[演出:藤本 裕貴/製作:張江肇、鈴木ワタル/プロデューサー:張江充、岩村修/演出補:男鹿悠太、久木香里奈/構成:藤本裕貴、田中翔/音楽・音響効果:ボン/ナレーション:中村義洋/2022年6月8日発売]
- 「墓参り代行サービス」★★
- 「誰?」★★★
- 「ナガレモノ-前編-」★★★★
- 「徘徊」★★★
- 「シリーズ監視カメラ 万引き」★★
- 「お迎え」★★★
- 「ナガレモノ-後編-」★★★★
『96』から夏の三部作「ナガレモノ」(★★★★)がスタート。不気味で禍々しいアイテムを発見するところから物語が始まり、興味を引かれる滑り出しとなっている。怪現象そのものに目新しさはないが、話の運びはスムーズで、情報の出しかたも的確だ。なかなか見ごたえのある仕上がりになっている。
「墓参り代行サービス」(★★)は、撮影された場所が墓地で、異形の現われかたも類型的。まさに絵に描いたような心霊映像といえる。もしかすると、生きているふつうの人間がひょっこり顔を出した、と解釈できないか? と一瞬考えたが、そうすると位置が不自然で、やはりこの世のモノではないという結論になる。その妙な“納得感”が本作の魅力といえるかもしれない。
「誰?」(★★★)は、心霊スポットで撮影されており、何度となく目にしてるようなシチュエーション。しかし、肝となる怪現象は意外に珍しいかもしれない。恐怖というより不可解さ、居心地の悪さをおぼえる点が新しい。
「徘徊」(★★★)は、地下歩道という舞台が観る者の心をざわめかせる。映像を見ているぶんには、怪現象にそれほど恐怖をおぼえないが、実際に自分が投稿者の立場だったら……と想像すると、なんとも嫌な気分にさせれてしまう。ナレーションで語られるいわくを加味すると、忌々しさが募っていく。

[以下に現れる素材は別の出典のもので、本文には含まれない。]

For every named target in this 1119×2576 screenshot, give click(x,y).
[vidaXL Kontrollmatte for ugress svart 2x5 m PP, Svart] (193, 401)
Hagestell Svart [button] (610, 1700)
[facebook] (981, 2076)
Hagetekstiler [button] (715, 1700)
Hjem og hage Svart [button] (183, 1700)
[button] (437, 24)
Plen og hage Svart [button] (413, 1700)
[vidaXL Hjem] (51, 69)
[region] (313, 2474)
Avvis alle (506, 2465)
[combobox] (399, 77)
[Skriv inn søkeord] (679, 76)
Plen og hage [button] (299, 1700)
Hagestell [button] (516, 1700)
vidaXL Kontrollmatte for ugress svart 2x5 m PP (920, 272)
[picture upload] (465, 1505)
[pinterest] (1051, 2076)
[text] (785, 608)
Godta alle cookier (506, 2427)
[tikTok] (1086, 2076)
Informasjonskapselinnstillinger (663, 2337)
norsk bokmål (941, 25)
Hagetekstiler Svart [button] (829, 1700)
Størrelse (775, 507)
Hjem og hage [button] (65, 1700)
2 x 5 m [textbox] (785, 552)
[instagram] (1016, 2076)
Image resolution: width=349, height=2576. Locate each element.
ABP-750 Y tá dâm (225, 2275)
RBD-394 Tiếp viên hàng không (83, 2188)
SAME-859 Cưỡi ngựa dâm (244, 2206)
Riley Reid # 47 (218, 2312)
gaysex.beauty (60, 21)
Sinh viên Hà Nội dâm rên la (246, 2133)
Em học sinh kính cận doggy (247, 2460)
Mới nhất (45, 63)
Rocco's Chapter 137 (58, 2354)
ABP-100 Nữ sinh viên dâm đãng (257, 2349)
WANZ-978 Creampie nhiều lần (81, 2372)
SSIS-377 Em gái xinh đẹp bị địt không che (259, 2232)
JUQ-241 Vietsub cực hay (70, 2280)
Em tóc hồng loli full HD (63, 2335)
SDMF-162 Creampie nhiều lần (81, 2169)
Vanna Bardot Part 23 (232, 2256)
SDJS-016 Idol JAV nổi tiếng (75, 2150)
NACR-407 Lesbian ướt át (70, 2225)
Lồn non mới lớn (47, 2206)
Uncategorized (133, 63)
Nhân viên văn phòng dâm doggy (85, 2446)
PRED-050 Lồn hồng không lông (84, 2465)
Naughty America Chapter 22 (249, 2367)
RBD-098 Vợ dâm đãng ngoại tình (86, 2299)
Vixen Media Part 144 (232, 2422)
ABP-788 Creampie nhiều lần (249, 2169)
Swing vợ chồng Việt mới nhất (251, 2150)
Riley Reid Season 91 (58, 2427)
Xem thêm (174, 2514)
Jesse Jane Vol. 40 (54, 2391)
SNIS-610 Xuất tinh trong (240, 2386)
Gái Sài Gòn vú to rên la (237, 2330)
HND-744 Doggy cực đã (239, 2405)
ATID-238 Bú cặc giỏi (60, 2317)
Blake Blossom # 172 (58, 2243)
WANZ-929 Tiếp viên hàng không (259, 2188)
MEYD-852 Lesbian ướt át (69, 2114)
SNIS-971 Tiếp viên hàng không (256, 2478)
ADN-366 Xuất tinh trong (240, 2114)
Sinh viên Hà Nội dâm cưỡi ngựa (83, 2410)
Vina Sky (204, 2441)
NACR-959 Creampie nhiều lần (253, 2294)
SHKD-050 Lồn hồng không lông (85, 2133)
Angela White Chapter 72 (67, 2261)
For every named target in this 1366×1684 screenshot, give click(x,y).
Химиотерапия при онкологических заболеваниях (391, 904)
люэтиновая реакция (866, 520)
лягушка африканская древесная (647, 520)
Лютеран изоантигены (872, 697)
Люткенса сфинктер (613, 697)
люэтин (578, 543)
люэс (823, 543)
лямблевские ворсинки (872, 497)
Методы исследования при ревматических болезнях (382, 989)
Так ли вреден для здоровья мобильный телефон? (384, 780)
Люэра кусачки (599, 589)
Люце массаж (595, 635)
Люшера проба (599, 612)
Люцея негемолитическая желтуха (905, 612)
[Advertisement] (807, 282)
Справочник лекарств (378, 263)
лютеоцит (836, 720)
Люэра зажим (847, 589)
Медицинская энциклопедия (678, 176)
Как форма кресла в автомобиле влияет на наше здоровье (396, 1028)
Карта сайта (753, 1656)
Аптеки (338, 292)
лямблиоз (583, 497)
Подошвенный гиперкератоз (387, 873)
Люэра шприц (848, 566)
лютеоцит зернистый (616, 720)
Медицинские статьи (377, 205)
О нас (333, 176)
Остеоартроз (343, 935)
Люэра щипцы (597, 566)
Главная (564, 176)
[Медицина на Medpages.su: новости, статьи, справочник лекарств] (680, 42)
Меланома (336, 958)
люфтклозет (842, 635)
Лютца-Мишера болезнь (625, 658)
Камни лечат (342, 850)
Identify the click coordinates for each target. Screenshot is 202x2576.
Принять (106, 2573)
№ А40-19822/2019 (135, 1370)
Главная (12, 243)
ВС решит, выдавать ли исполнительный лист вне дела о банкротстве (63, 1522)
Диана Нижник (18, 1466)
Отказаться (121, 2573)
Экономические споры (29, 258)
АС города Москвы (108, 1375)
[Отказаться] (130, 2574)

「シリーズ監視カメラ 万引き」(★★)は、地味な現象でシリーズの初期の味わい。その意味で“ボツ”にしてもよさそう——と思ったのだが、怪異の“始まり”と“終わり”がしっかりと記録されており、じつはかなり貴重な映像である。そんな考えかたもできる。
「お迎え」(★★★)の核心となる現象は、特筆すべきものではないことはたしかだ。しかし、シチュエーションからそこはかとなく哀しみが漂う。タイトルやナレーションで語られる背景がやや説明過多の観もあるが、独特の味わいを持った一作であることも事実だ。